[Exercise aim]
From the first line of the entries below to the line with "Viewport: 940px width, 459px height.", give each line again exactly.

---*---

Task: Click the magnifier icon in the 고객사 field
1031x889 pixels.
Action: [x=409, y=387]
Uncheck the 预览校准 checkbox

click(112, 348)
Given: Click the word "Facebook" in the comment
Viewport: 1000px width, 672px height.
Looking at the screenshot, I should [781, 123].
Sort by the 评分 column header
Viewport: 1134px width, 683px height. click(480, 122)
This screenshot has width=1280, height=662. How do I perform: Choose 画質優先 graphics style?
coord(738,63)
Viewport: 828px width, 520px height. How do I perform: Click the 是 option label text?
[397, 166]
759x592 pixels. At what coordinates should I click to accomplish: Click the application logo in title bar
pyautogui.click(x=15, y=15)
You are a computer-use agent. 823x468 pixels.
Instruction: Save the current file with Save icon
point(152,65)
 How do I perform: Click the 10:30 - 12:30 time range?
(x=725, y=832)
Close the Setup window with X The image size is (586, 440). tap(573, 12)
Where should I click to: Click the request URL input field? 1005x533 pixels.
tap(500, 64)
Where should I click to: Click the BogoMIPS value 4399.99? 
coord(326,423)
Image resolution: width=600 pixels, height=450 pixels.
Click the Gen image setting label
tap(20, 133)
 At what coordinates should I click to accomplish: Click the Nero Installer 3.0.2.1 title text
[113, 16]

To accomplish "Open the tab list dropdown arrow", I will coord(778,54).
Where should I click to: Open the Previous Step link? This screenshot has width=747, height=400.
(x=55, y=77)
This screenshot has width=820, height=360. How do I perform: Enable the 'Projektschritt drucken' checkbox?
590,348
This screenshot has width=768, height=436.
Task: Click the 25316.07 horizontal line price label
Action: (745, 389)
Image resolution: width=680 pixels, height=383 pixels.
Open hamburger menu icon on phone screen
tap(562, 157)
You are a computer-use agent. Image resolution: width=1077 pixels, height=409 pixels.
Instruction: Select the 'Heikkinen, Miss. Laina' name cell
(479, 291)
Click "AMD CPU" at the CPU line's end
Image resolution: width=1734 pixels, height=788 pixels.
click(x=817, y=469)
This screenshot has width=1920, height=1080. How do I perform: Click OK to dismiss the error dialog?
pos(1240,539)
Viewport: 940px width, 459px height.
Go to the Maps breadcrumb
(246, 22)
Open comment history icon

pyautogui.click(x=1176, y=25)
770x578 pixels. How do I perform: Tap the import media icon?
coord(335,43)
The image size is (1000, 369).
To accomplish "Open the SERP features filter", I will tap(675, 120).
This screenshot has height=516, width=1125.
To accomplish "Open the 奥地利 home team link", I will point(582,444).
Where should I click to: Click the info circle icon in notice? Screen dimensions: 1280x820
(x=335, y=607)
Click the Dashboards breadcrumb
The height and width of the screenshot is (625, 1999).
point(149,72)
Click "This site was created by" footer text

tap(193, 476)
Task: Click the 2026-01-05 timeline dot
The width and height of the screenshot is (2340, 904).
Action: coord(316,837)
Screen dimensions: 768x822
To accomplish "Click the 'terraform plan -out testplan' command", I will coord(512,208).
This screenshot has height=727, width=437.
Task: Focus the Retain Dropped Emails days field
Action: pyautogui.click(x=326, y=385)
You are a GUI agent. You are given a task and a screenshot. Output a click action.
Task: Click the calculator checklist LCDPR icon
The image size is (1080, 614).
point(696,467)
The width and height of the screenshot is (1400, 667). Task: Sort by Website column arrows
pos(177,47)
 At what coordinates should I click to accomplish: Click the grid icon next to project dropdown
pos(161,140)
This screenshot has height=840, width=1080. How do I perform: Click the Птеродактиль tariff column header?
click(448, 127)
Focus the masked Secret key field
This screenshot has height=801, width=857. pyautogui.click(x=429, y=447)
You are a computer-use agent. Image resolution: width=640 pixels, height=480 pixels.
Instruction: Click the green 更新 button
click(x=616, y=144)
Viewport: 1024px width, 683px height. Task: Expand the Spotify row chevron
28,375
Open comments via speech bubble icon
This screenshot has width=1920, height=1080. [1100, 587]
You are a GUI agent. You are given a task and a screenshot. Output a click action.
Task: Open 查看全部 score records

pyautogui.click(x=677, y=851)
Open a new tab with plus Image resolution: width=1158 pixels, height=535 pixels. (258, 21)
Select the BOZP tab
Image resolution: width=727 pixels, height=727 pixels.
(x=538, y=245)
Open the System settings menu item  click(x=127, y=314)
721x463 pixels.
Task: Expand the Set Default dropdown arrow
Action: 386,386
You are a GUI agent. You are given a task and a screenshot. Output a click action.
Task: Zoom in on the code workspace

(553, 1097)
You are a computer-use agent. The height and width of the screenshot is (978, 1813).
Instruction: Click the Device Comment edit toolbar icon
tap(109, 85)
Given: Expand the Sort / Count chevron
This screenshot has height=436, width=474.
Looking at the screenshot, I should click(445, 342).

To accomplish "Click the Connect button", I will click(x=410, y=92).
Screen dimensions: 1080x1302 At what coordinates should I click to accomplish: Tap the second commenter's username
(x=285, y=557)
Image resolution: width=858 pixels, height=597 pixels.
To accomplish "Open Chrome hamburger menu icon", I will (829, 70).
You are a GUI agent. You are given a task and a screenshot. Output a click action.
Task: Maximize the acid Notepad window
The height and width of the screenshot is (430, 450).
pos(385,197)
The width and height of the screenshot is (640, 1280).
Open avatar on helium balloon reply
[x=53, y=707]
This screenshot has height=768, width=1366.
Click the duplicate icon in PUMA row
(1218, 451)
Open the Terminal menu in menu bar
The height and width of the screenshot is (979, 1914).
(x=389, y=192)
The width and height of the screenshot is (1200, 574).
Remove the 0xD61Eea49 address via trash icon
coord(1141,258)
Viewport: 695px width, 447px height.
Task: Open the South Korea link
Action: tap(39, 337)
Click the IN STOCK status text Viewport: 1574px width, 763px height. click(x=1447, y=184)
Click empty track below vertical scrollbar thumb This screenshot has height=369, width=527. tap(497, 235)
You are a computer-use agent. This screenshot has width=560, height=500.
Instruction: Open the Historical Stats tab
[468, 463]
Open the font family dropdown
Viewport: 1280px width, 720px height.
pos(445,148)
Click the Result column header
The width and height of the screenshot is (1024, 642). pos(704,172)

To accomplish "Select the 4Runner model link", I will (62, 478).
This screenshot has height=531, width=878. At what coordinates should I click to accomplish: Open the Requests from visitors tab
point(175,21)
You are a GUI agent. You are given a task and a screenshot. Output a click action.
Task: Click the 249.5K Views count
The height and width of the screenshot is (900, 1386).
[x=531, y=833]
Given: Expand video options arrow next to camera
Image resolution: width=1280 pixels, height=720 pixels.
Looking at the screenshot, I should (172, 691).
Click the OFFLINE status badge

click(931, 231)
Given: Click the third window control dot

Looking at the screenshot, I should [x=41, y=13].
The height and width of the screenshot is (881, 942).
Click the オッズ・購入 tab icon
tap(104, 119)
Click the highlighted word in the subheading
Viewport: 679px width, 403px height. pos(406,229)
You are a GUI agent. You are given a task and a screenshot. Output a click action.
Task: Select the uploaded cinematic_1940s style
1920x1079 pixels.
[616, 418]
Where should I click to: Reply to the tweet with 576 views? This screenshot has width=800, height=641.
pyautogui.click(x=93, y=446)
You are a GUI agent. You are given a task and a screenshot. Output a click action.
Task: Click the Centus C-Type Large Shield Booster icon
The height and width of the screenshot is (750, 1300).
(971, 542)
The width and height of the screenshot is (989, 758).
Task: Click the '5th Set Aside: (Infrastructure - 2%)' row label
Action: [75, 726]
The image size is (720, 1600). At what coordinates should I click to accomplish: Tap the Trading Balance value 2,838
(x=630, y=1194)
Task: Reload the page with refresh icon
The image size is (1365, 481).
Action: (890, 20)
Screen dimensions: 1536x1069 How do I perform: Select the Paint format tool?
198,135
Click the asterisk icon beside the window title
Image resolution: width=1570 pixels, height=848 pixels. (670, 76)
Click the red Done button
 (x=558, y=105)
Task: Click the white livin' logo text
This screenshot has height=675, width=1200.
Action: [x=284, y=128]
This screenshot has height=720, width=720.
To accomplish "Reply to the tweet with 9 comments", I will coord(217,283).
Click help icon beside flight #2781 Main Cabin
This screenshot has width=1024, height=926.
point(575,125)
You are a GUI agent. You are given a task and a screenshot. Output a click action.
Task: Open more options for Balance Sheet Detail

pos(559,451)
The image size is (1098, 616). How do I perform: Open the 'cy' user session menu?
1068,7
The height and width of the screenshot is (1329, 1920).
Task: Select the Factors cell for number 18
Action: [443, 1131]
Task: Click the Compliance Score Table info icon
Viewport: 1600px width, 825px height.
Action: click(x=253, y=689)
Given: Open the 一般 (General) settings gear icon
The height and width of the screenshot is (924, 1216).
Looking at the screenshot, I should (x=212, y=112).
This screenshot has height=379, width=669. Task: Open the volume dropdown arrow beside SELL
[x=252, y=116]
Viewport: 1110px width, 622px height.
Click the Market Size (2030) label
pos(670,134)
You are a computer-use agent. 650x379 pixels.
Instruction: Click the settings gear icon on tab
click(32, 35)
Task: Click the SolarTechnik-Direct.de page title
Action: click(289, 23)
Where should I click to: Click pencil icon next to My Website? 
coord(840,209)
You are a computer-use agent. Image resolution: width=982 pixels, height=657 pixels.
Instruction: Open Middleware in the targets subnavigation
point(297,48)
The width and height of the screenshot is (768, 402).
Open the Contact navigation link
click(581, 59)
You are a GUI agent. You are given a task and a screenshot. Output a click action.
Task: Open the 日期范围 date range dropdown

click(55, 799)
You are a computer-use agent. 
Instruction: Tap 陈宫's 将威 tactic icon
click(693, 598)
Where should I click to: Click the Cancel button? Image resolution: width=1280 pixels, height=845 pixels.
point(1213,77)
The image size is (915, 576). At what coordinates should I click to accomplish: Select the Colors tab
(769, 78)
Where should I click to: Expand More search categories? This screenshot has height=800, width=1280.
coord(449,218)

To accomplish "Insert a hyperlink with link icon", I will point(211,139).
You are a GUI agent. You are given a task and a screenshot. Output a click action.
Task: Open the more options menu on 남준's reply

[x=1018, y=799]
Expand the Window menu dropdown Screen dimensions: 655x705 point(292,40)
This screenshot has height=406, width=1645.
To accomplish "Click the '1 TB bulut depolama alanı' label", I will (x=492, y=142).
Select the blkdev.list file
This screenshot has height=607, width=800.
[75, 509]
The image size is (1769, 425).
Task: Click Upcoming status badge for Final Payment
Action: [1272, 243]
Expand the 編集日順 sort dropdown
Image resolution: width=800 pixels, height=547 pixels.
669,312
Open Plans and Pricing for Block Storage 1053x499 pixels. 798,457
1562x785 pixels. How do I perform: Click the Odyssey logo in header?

---*---

[Exercise solution]
Task: Click the magnifier icon in the 고객사 field
1031x889 pixels.
Action: [x=409, y=387]
Uncheck the 预览校准 checkbox

click(112, 348)
Given: Click the word "Facebook" in the comment
Viewport: 1000px width, 672px height.
Looking at the screenshot, I should [781, 123].
Sort by the 评分 column header
Viewport: 1134px width, 683px height. click(480, 122)
This screenshot has width=1280, height=662. How do I perform: Choose 画質優先 graphics style?
coord(738,63)
Viewport: 828px width, 520px height. How do I perform: Click the 是 option label text?
[397, 166]
759x592 pixels. At what coordinates should I click to accomplish: Click the application logo in title bar
pyautogui.click(x=15, y=15)
You are a computer-use agent. 823x468 pixels.
Instruction: Save the current file with Save icon
point(152,65)
 How do I perform: Click the 10:30 - 12:30 time range?
(x=725, y=832)
Close the Setup window with X The image size is (586, 440). tap(573, 12)
Where should I click to: Click the request URL input field? 1005x533 pixels.
tap(500, 64)
Where should I click to: Click the BogoMIPS value 4399.99? 
coord(326,423)
Image resolution: width=600 pixels, height=450 pixels.
Click the Gen image setting label
tap(20, 133)
 At what coordinates should I click to accomplish: Click the Nero Installer 3.0.2.1 title text
[113, 16]

To accomplish "Open the tab list dropdown arrow", I will coord(778,54).
Where should I click to: Open the Previous Step link? This screenshot has width=747, height=400.
(x=55, y=77)
This screenshot has width=820, height=360. How do I perform: Enable the 'Projektschritt drucken' checkbox?
590,348
This screenshot has width=768, height=436.
Task: Click the 25316.07 horizontal line price label
Action: (745, 389)
Image resolution: width=680 pixels, height=383 pixels.
Open hamburger menu icon on phone screen
tap(562, 157)
You are a computer-use agent. Image resolution: width=1077 pixels, height=409 pixels.
Instruction: Select the 'Heikkinen, Miss. Laina' name cell
(479, 291)
Click "AMD CPU" at the CPU line's end
Image resolution: width=1734 pixels, height=788 pixels.
click(x=817, y=469)
This screenshot has width=1920, height=1080. How do I perform: Click OK to dismiss the error dialog?
pos(1240,539)
Viewport: 940px width, 459px height.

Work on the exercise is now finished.